• SHORT TASK:
Reproduce each of the entries below word for word, but omit the pictures.
==*==
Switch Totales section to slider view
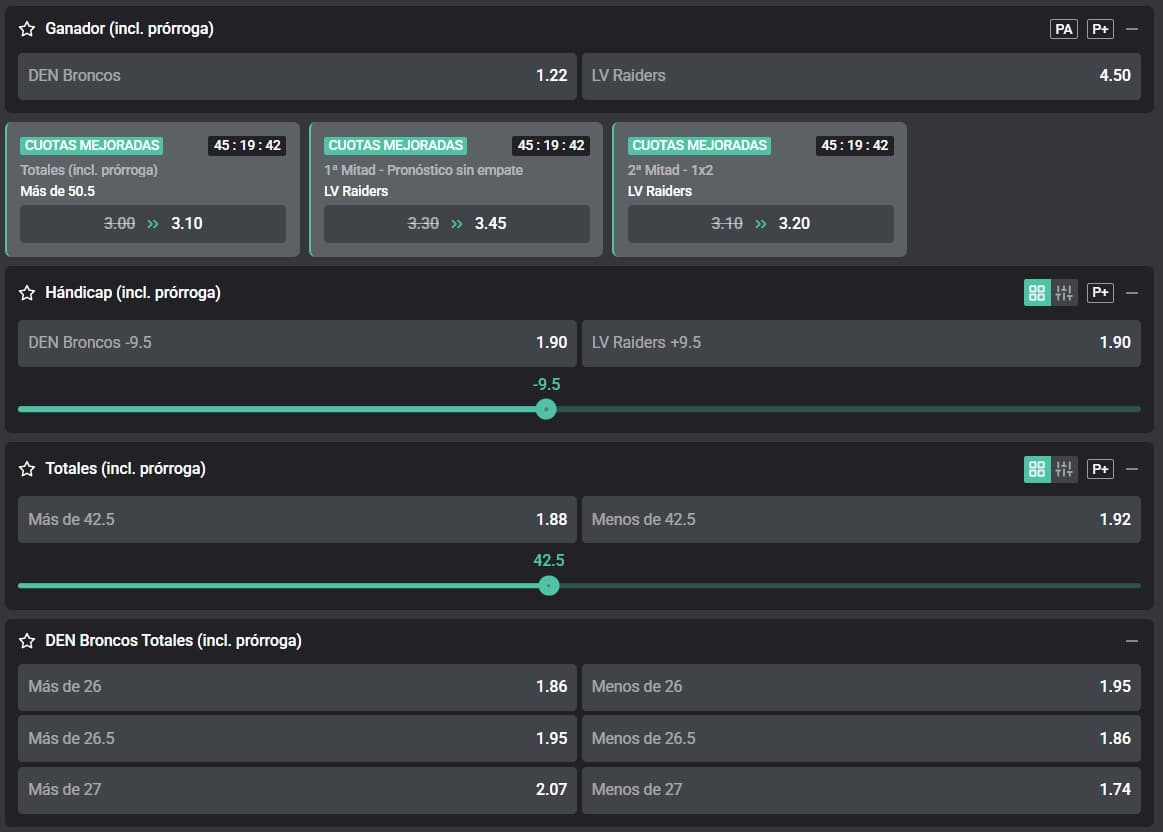 click(1064, 469)
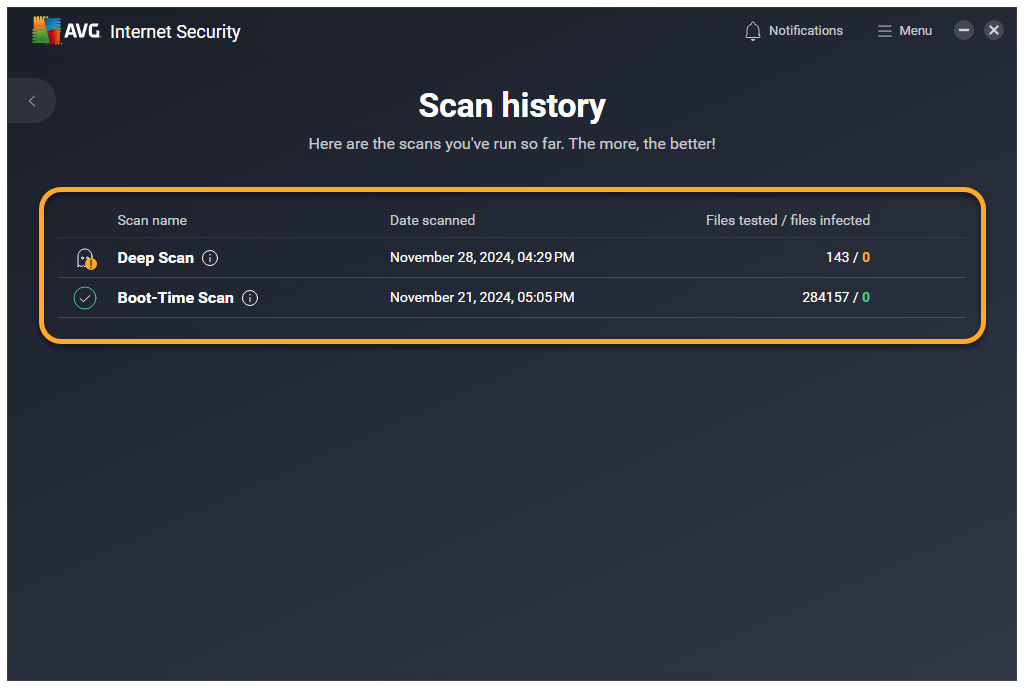Click the Notifications bell icon
1026x689 pixels.
pyautogui.click(x=753, y=31)
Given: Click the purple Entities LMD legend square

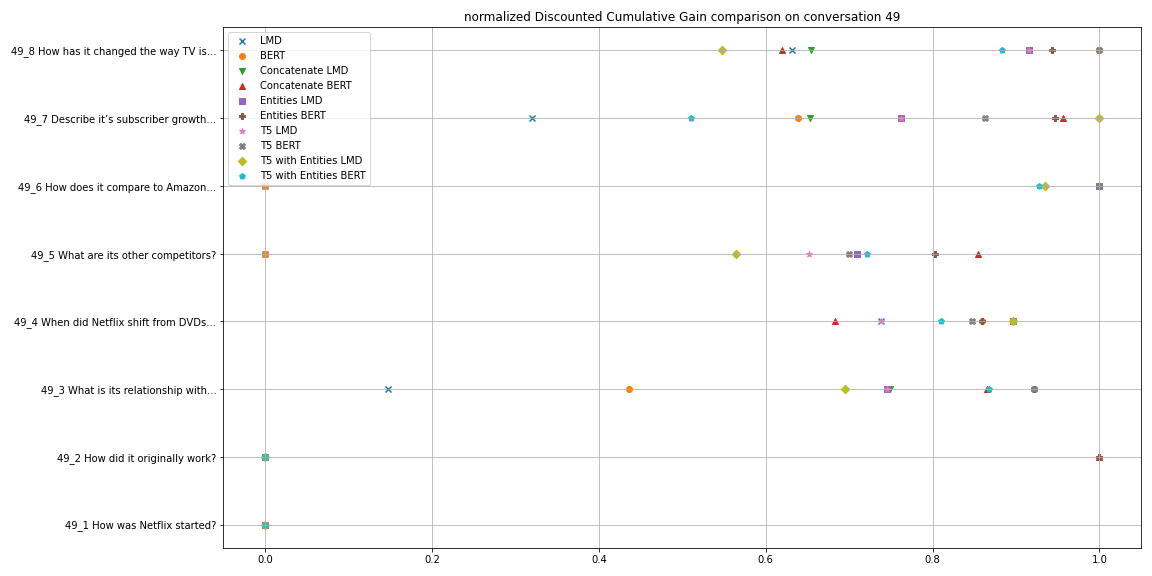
==*==
• ANSWER IN FULL:
Switch Totales section to slider view
 click(1064, 469)
Click the Notifications bell icon
1026x689 pixels.
pyautogui.click(x=753, y=31)
Given: Click the purple Entities LMD legend square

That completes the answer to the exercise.